◆ What is required:
In the records, find every line with the word "agent" and copy it out.

◆ Entries provided:
^^^^

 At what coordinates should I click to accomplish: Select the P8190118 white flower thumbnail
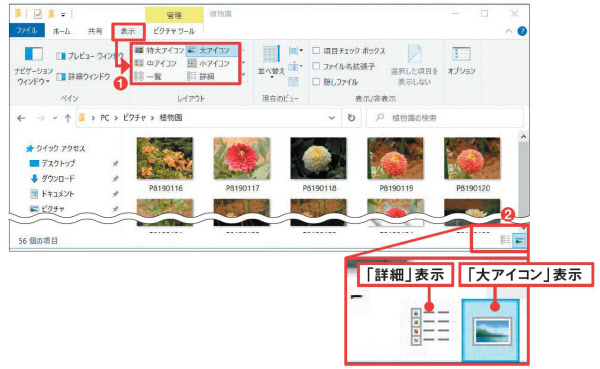tap(318, 165)
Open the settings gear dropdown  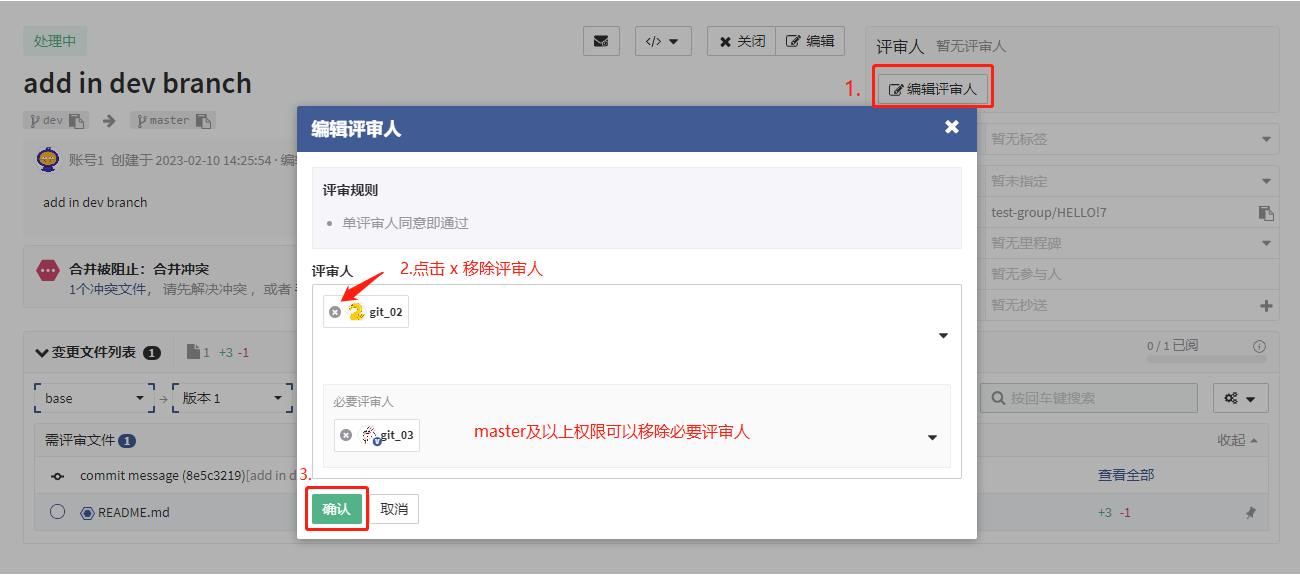[1241, 398]
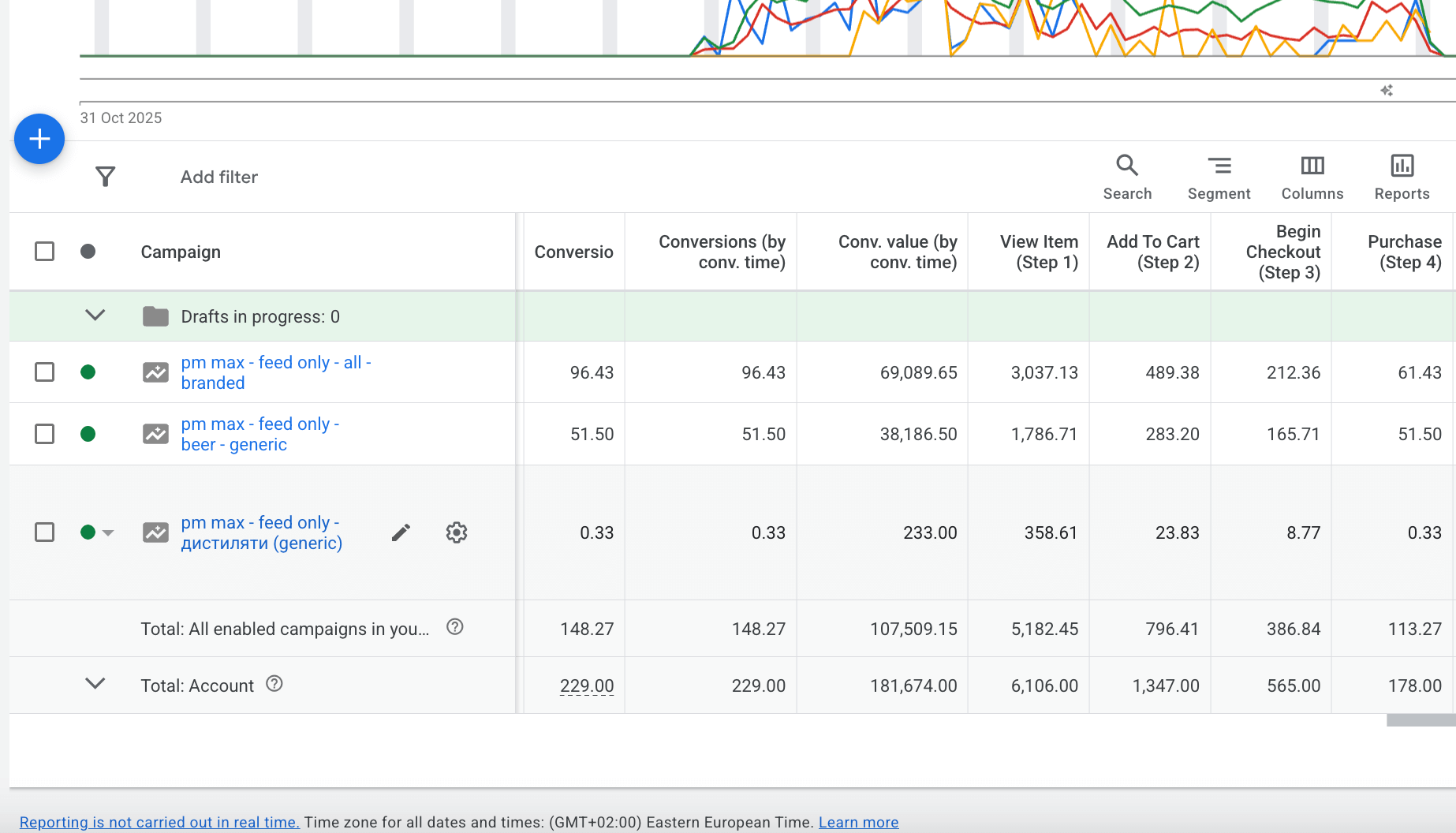The image size is (1456, 833).
Task: Click the horizontal scrollbar below the table
Action: click(1420, 720)
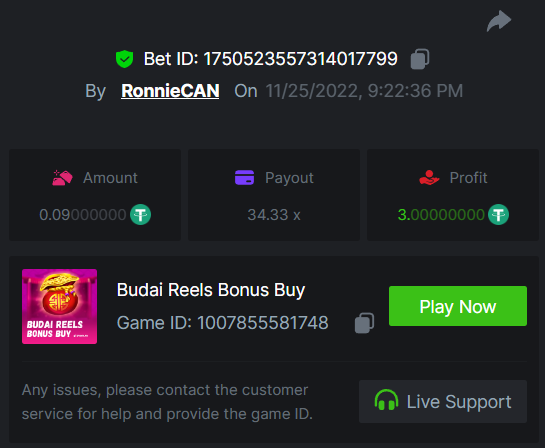Viewport: 545px width, 448px height.
Task: Click the pink Amount icon
Action: coord(62,178)
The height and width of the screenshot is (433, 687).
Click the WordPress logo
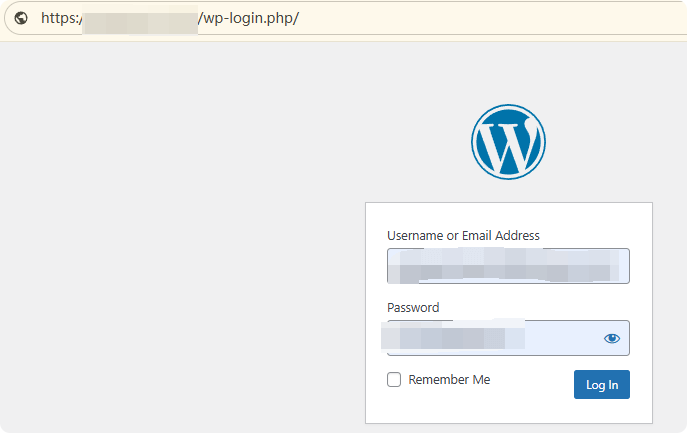tap(508, 143)
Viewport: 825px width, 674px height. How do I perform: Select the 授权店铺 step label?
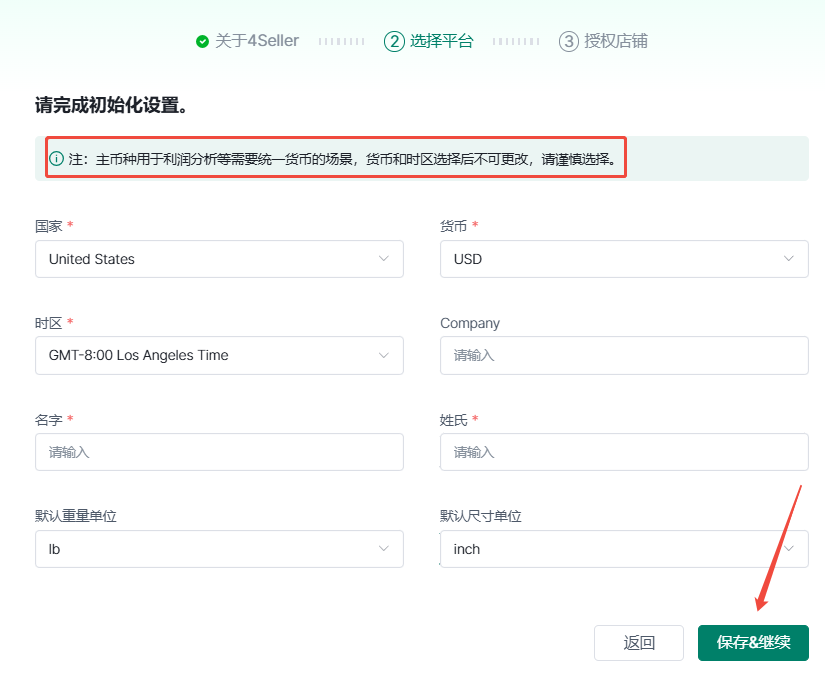pos(616,41)
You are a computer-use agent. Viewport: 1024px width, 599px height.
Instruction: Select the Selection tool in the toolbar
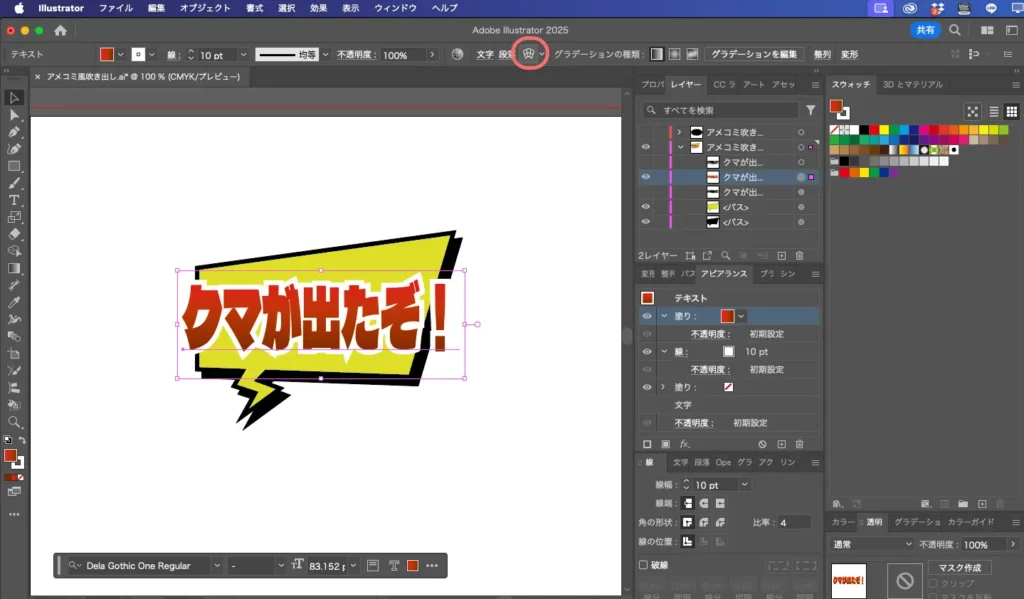click(14, 97)
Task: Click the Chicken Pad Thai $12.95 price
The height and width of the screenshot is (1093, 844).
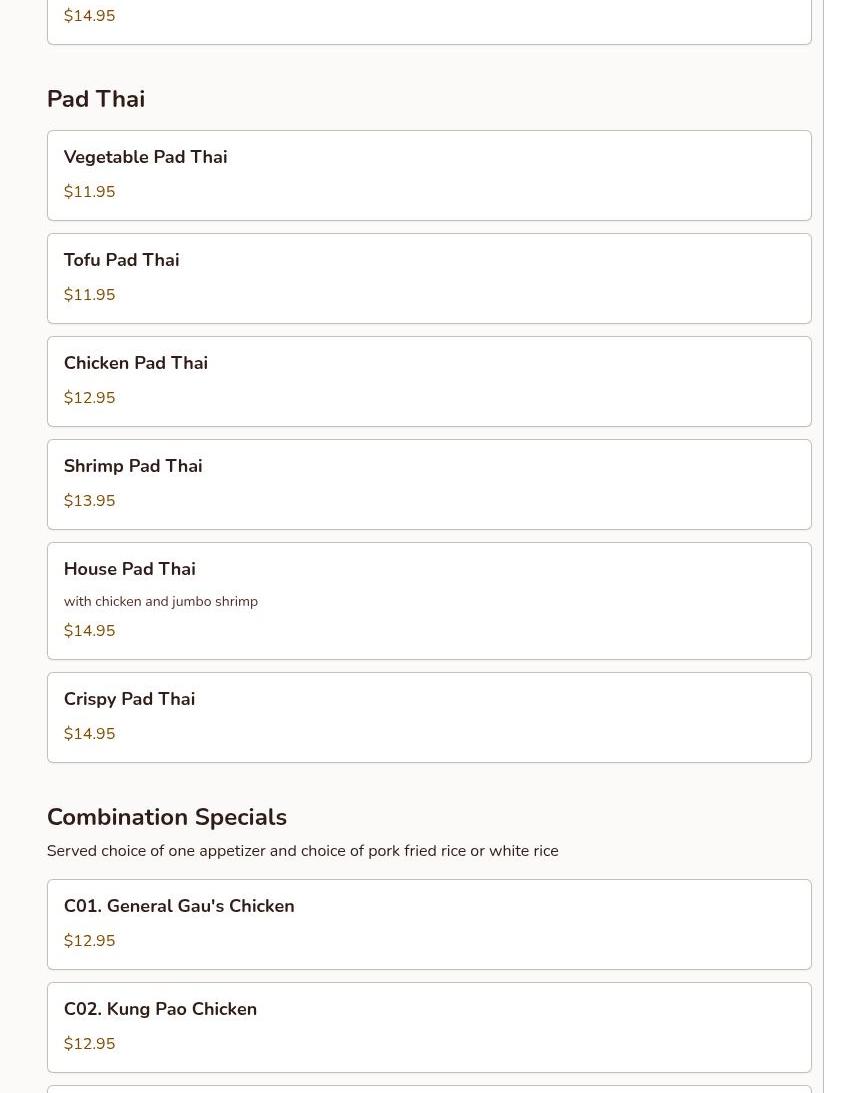Action: pos(89,398)
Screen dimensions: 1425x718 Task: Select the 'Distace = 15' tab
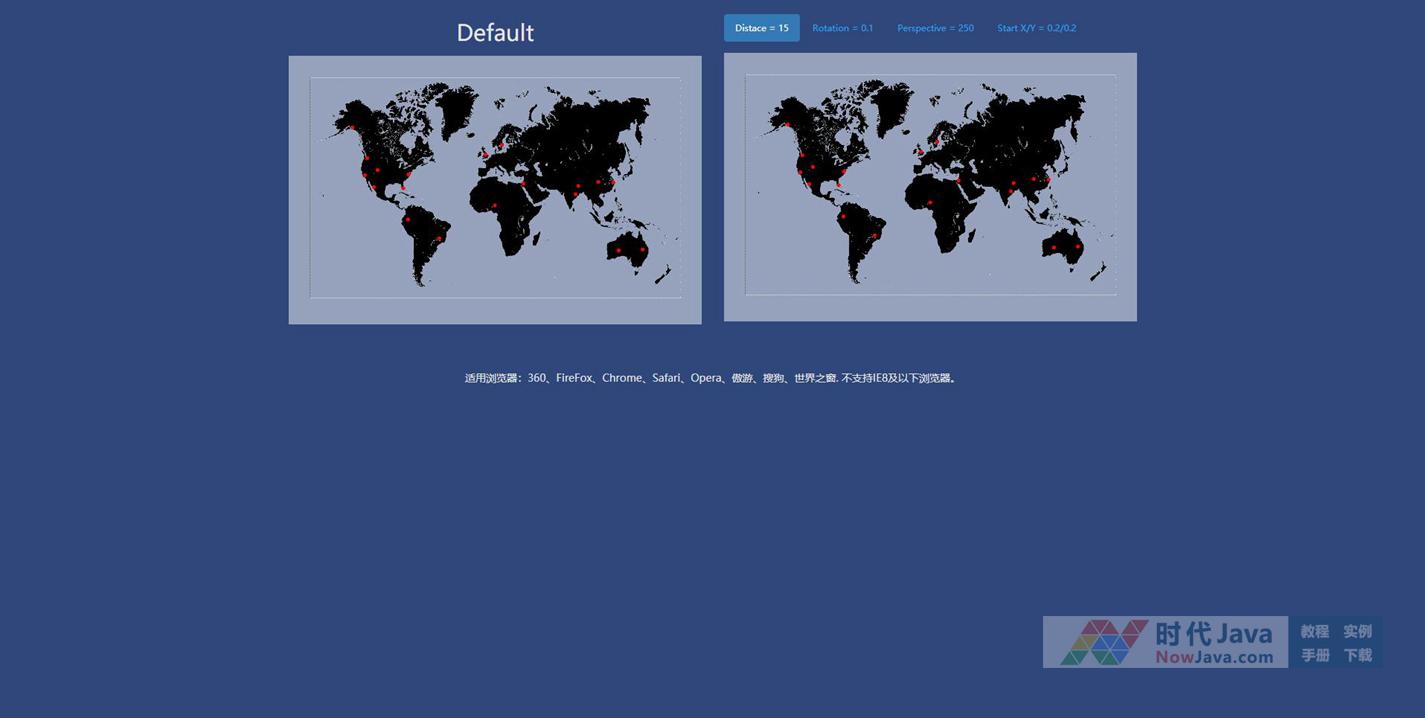[x=761, y=28]
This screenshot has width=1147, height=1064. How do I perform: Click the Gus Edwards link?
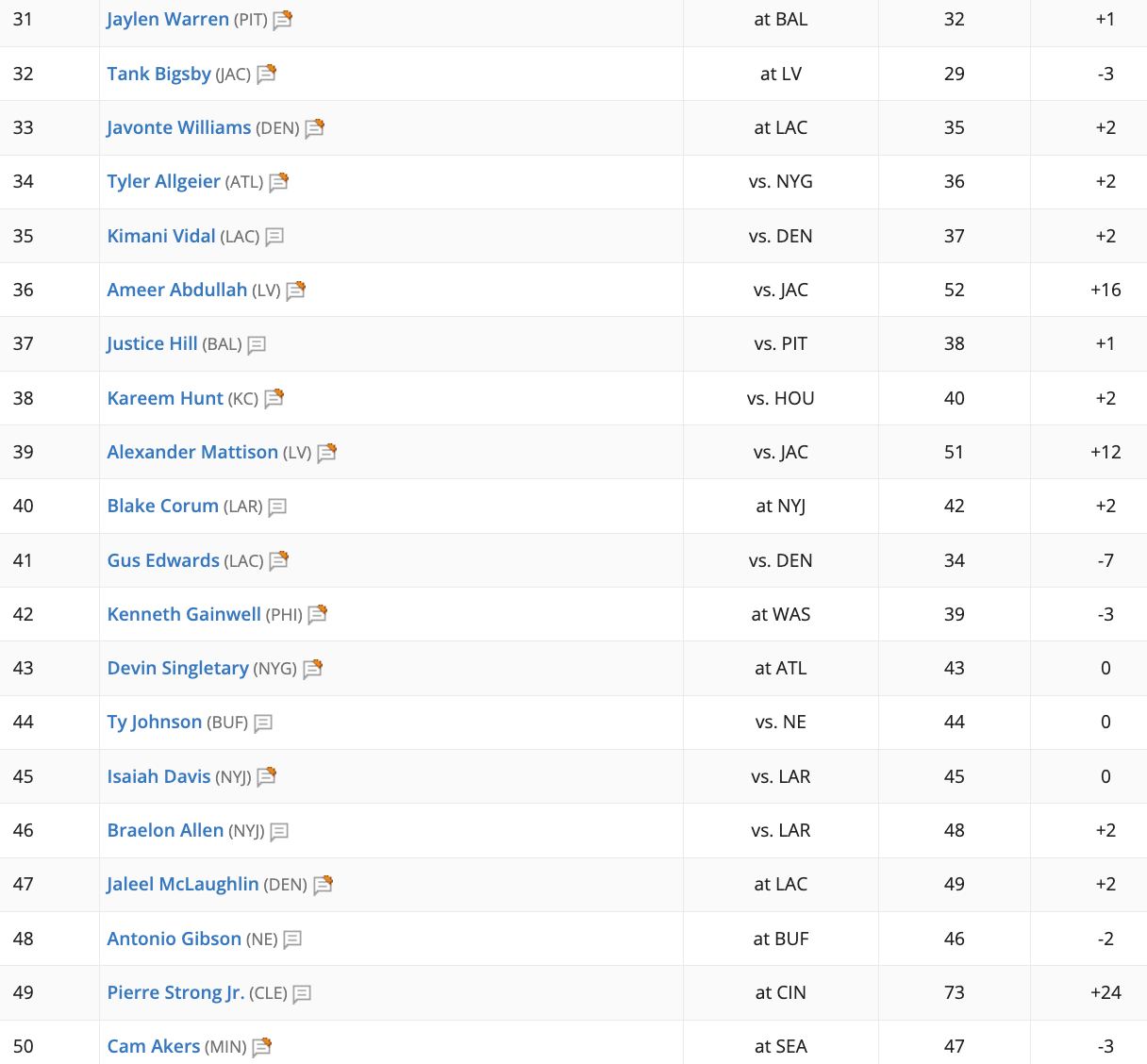(x=163, y=560)
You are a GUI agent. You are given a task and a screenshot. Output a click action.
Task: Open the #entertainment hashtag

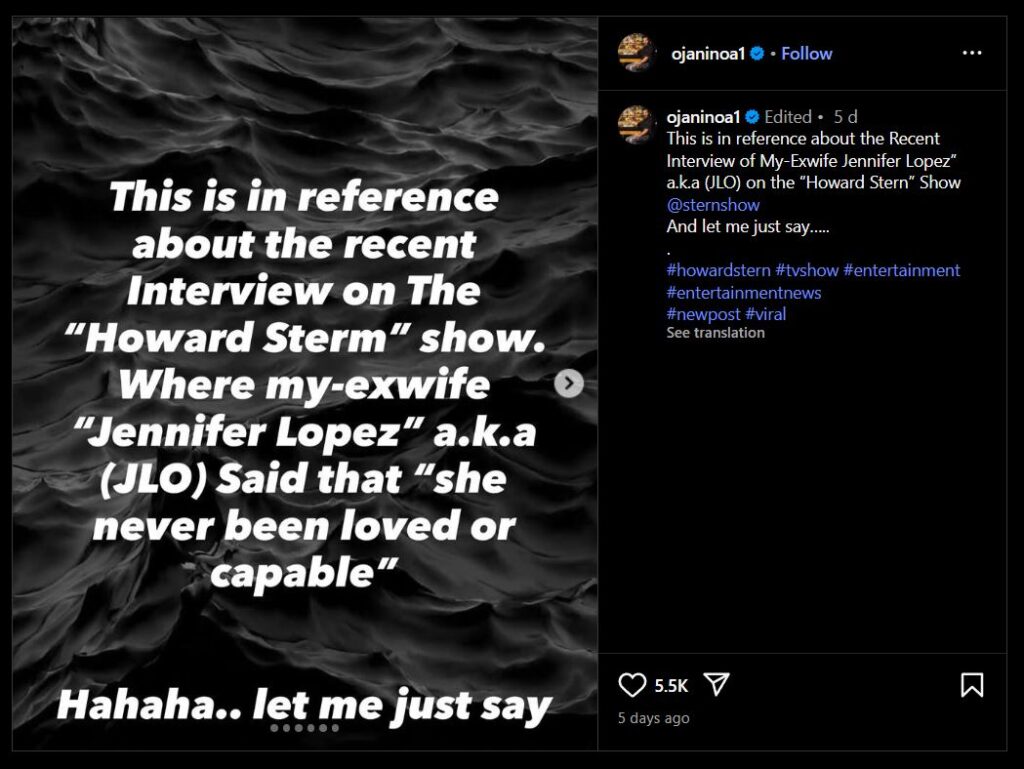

^^^^

◆ Expected answer:
You are a computer-use agent. Viewport: 1024px width, 599px height.
You are a GUI agent. You are given a task and a screenshot. Output a click action.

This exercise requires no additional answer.